Chemische Sensoren: „Fescher“ Ring mit Alarmfunktion

| |
1 Star2 Stars3 Stars4 Stars5 Stars

Wearables sind aus der Tech-Welt nicht mehr wegzudenken. Sie messen nicht nur Vitaldaten aller Art, sondern kommen dazu stylisch daher. Letzteres schreibt sich auch ein neuer Sensor für weitaus „bedrohlichere“ Anwendungen auf die Fahnen.

Wearables sind ein Milliardenmarkt. Laut IDC gingen im ersten Quartal diesen Jahres 24,7 Millionen Geräte über die Ladentheke. Den Löwenanteil machen dabei Fitbit, Smartwatch & Co. aus. Die coolen bunten Armbänder und Uhren messen Herzfrequenz und Blutdruck, zählen Treppenstufen und dienen schon mal als Schnarchstopper. Bei weitem weniger umsatzträchtig sind da Spezialisten wie etwa „tragbare“ Geräte, die bei chemischen oder biologischen Bedrohungen Alarm schlagen.

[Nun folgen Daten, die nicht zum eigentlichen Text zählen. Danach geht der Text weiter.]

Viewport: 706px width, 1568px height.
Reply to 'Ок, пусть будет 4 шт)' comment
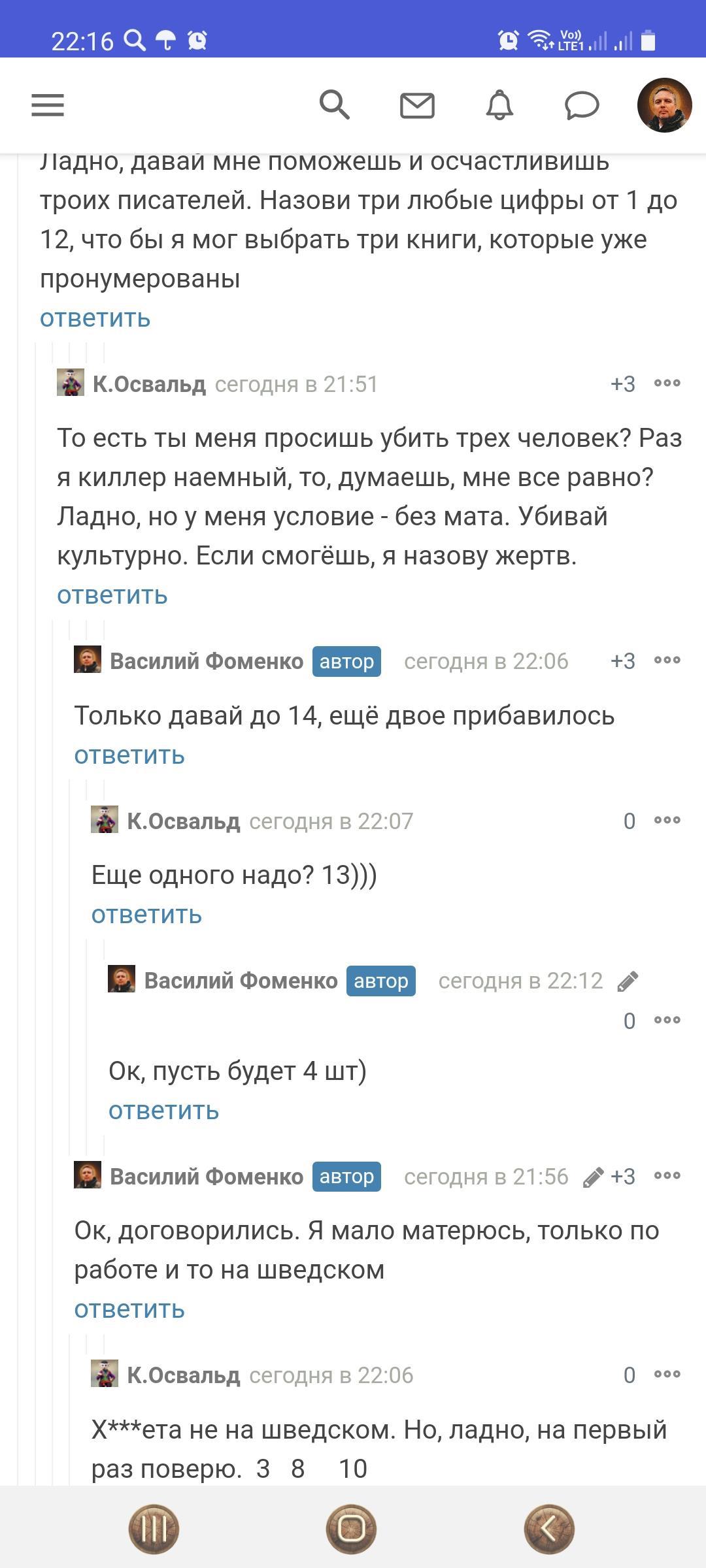(163, 1111)
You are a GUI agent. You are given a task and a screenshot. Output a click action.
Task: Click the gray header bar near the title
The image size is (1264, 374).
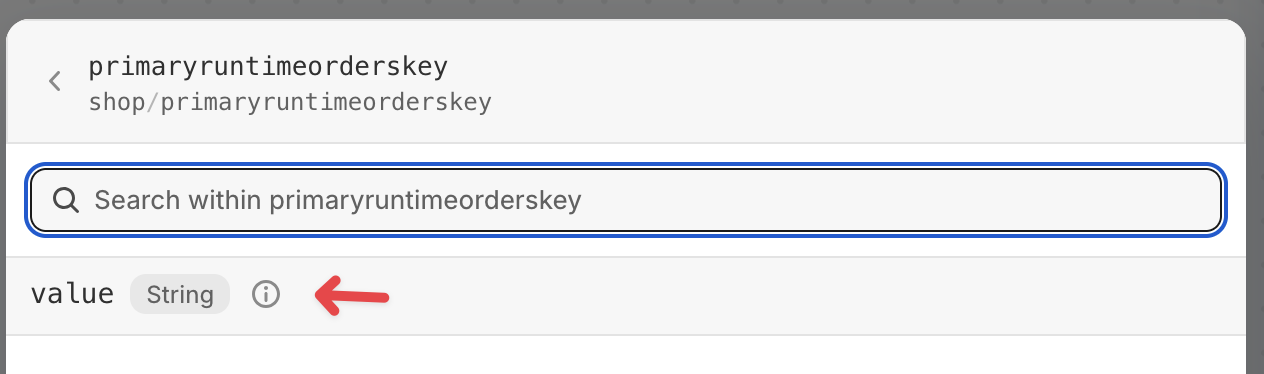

Das könnte sich in Zukunft ändern – der Bedarf wächst ständig. Dazu müssten sich die Sensoren allerdings kompakt, noninvasiv und erschwinglich ins Alltagsleben einbinden lassen. Forscher an der Universität von California, San Diego haben deswegen ihren “Chemie-Alarm” in einen Ring integriert, der wie ein modisches Accessoire am Finger Platz findet. In einem 3D-gedruckten Gehäuse stecken die elektrochemische Sensor-Kappe sowie die Elektronik für die Datenverarbeitung und drahtlose Kommunikation zu einem Smartphone oder Laptop.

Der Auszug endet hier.